We do assess damages in some statutory cases with reference to the degree of the defendant's culpability, as already pointed out; and in actions of tort generally, we do assess smart money in addition to actual loss or legal damages, with reference to the degree of the defendant's culpability, not exceeding, however, the probable estimated cost of the trial. "In actions of tort, founded on the misconduct or culpable negligence of the defendant, it is usual and entirely proper for the judge to say to the jury that they are not necessarily confined in assessing damages to the actual loss of property to the plaintiff, but may allow smart money, measured by the circumstances of aggravation, and may, from their general knowledge of the course of the courts, if the case warrants it in their judgment, take into account the expenses of the trial beyond the taxable costs."Mason v. Hawes, 52 Conn. 12, 14.
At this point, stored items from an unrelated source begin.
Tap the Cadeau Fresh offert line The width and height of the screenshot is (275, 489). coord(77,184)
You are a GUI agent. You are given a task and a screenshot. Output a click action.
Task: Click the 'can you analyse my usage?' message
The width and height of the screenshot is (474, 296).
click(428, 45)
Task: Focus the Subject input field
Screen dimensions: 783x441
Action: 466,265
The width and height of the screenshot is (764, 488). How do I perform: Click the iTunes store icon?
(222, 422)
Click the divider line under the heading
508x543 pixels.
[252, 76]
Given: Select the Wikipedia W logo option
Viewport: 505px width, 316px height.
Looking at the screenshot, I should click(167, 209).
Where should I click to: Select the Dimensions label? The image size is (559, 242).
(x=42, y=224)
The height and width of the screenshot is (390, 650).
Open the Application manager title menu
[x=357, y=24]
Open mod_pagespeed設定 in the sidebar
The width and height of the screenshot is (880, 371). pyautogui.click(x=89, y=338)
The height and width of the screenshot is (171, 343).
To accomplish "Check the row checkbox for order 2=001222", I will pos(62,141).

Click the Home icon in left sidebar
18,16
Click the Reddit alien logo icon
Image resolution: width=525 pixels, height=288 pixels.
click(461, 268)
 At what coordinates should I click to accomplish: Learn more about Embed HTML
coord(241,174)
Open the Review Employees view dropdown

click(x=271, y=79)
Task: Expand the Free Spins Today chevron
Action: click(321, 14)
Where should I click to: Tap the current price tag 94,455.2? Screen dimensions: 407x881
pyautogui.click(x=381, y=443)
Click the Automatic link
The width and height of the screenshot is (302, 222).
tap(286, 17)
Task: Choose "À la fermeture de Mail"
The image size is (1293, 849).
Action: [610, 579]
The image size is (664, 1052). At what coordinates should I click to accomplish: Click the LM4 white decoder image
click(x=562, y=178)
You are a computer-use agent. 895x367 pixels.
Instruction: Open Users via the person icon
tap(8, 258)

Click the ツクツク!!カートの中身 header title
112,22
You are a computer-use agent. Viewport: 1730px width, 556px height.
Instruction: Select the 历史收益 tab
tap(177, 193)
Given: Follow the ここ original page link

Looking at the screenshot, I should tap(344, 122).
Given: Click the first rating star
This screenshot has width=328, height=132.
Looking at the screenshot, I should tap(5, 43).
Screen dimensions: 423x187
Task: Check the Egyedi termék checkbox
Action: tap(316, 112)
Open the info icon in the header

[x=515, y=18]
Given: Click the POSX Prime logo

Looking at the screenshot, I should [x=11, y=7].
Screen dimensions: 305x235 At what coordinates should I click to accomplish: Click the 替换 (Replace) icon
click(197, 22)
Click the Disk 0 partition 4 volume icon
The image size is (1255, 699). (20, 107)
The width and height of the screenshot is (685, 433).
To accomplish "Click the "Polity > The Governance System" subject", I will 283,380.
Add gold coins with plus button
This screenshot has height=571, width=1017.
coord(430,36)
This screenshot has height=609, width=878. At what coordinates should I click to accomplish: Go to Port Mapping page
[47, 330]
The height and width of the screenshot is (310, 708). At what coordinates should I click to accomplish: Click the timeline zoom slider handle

Damages assessed because of and with reference to the degree of the defendant's culpability may be, and generally are, compensatory in their nature, although they embrace injuries or expenses not included in strict legal damages, and although (as in the case of statutes *Page 472 
imposing a minimum recovery for death resulting from negligence) they include damages only presumptively suffered. Clearly, it is not against any general policy of this State to permit the recovery of such damages within the limitations of our own rule on the subject.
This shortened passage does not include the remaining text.